*THE TASK*: After locating the line with "Task: Open the 基本功能 workspace switcher" in the records below, print it and every line after it exactly.

-- EXTRACTED INFORMATION follows --

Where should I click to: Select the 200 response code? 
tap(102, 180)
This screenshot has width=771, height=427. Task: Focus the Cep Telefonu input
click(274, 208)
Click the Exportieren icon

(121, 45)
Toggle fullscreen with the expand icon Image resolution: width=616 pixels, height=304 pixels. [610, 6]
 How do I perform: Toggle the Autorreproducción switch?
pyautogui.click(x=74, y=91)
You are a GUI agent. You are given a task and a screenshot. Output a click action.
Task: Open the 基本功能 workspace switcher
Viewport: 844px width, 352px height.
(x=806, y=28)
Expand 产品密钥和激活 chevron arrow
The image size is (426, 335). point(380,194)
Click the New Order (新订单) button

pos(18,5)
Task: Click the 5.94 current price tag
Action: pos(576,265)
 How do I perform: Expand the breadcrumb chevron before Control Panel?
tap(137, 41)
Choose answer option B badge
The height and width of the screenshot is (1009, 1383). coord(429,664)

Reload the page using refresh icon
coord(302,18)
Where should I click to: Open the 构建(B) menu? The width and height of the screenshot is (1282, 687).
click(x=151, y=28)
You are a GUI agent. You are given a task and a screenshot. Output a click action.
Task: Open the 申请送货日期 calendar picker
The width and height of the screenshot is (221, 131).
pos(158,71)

-- EXTRACTED INFORMATION concluded --

*ANSWER TO THIS PROBLEM*:
Task: Open the 基本功能 workspace switcher
Viewport: 844px width, 352px height.
(x=806, y=28)
Expand 产品密钥和激活 chevron arrow
The image size is (426, 335). point(380,194)
Click the New Order (新订单) button

pos(18,5)
Task: Click the 5.94 current price tag
Action: pos(576,265)
 How do I perform: Expand the breadcrumb chevron before Control Panel?
tap(137, 41)
Choose answer option B badge
The height and width of the screenshot is (1009, 1383). coord(429,664)

Reload the page using refresh icon
coord(302,18)
Where should I click to: Open the 构建(B) menu? The width and height of the screenshot is (1282, 687).
click(x=151, y=28)
You are a GUI agent. You are given a task and a screenshot. Output a click action.
Task: Open the 申请送货日期 calendar picker
The width and height of the screenshot is (221, 131).
pos(158,71)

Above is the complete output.